Los Angeles par Mike Davis et Kem Nunn

À travers un essai (Au-delà de Blade Runner, de Mike Davis) et un roman (La Reine de Pomona, de Kem Nunn), une autre vision de l’utopie occidentale.

Mike Davis (1946, Fontana, Californie) a écrit son essai, Au-delà de Blade Runner, Los Angeles et l’imagination du désastre (Beyond Blade Runner) en 1998, traduit aux éditions Allia (2006) et extrait de son livre Ecology of fear (1998, Metropolitan Book, New York).
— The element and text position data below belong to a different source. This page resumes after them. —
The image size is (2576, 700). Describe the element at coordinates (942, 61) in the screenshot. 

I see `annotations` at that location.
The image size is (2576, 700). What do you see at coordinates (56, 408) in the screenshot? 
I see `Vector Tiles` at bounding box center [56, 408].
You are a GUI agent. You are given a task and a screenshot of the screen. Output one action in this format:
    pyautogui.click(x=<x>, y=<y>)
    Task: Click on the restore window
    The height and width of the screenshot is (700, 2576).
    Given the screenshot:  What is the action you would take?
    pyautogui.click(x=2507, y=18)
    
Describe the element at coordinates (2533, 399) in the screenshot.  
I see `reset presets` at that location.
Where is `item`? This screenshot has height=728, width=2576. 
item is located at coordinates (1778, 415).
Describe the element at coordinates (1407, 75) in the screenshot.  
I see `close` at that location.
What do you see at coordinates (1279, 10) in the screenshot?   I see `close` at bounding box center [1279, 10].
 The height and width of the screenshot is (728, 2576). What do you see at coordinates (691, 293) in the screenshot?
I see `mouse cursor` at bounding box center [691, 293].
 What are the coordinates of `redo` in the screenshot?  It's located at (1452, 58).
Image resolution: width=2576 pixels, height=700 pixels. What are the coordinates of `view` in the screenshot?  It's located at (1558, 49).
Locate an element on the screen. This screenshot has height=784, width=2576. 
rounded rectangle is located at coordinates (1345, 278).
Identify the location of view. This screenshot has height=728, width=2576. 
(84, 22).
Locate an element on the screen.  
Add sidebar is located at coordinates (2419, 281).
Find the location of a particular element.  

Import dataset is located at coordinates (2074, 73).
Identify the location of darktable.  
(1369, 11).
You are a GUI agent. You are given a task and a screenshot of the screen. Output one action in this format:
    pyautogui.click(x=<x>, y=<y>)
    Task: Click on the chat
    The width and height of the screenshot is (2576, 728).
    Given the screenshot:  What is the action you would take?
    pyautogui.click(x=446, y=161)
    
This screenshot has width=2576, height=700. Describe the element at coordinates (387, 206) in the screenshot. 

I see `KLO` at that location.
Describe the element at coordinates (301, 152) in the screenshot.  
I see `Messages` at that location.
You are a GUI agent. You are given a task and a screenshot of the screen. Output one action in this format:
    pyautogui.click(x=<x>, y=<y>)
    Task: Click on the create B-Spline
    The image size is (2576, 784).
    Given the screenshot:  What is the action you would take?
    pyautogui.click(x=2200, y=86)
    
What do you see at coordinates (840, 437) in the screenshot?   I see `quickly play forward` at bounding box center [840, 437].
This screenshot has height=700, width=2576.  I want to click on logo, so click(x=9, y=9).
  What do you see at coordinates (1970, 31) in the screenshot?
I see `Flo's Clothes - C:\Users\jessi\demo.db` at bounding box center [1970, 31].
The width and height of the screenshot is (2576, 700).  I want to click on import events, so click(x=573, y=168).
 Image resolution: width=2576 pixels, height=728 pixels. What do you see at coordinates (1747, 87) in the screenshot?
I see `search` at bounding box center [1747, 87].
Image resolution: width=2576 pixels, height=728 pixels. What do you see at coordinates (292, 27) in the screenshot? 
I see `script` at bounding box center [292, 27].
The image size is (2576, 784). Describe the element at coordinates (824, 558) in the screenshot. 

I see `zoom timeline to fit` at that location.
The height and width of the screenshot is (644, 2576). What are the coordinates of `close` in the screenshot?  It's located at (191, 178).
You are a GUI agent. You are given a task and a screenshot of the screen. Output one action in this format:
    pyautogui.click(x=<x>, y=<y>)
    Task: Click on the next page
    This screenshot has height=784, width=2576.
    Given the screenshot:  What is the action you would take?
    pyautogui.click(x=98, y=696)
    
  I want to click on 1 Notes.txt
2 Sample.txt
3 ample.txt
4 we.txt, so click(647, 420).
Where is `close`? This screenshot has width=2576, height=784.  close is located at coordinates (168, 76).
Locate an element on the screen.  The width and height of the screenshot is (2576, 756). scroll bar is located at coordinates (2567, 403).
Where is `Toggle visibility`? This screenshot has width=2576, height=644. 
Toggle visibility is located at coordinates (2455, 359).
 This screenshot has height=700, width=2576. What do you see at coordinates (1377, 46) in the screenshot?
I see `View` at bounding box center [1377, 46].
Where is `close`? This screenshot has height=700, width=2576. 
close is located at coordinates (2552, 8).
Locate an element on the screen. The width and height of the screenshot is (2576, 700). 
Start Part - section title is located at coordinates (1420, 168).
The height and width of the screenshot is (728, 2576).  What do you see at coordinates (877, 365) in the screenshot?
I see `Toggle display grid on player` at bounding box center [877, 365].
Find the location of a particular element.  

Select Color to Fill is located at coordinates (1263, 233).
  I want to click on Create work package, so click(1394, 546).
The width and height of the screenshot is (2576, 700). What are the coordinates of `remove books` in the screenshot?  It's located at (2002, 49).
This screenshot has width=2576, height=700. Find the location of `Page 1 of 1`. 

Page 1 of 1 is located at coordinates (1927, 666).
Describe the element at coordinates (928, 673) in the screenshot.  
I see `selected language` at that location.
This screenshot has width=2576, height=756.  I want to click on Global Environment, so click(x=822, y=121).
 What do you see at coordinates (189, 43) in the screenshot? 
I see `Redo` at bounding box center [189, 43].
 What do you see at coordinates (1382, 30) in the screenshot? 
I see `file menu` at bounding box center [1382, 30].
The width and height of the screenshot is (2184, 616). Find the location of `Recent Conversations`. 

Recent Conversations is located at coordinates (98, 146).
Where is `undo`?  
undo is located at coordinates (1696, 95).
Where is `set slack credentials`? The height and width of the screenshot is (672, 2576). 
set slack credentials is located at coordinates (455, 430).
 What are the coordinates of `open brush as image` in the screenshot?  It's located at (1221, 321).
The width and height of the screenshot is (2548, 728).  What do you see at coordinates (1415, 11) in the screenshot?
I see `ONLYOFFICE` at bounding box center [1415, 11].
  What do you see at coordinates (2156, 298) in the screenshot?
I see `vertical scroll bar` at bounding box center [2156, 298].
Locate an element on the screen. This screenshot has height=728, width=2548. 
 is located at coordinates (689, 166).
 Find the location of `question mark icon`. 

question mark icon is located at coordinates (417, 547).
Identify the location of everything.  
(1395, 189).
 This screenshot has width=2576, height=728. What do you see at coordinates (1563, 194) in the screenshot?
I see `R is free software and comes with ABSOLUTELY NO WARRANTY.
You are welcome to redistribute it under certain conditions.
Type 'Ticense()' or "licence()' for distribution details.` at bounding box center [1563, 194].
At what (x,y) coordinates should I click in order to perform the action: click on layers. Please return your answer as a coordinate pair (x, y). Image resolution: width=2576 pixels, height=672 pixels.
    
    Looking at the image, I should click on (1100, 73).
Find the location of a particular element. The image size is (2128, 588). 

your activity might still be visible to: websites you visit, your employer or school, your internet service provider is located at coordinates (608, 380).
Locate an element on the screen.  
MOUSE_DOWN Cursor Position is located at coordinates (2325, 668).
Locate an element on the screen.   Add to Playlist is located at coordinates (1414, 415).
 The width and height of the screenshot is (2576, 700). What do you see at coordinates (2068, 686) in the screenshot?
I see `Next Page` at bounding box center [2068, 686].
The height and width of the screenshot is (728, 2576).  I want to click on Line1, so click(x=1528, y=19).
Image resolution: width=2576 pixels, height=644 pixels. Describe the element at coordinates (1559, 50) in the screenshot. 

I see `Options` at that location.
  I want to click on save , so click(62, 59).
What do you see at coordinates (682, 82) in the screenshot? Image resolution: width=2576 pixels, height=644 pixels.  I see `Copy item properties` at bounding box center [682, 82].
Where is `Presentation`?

Kem Nunn (1948, Pomona, Californie) a écrit son roman, La Reine de Pomona, en 1992, traduit chez Gallimard dans la collection Folio-policier (2004).

« Le sujet superficiel, l’exotisme, le pittoresque, tout cela n’impressionne que les étrangers. S’il en vient à faire le portrait d’une ville, l’autochtone répond à d’autres mobiles, plus profonds - des mobiles en vertu desquels il voyage dans le passé plutôt que dans l’espace. Le livre que l’autochtone consacre à sa ville s’apparentera toujours à des mémoires ; ce n’est pas en vain que l’auteur y a passé son enfance. » Walter Benjamin, cité dans City of Quartz de Mike Davis

Los Angeles a construit une mythologie au cœur de laquelle beaucoup se sont jetés pour sombrer dans le réel. La plupart des romans de James Ellroy sont basés sur le postulat de Los Angeles comme dernière étape avant l’Enfer, Le Dahlia noir (un des quatre livres publiés chez Rivages formant le Quatuor de Los Angeles) représentant l’acmé dans l’horreur californienne. Pourtant son Los Angeles se situe dans le passé. Mais dans Brown’s Requiem, on peut lire que « le petit supermarché de Ralph est aujourd’hui une église coréenne et les stations-service de jadis ont laissé place à la laideur des centres commerciaux bon marché. »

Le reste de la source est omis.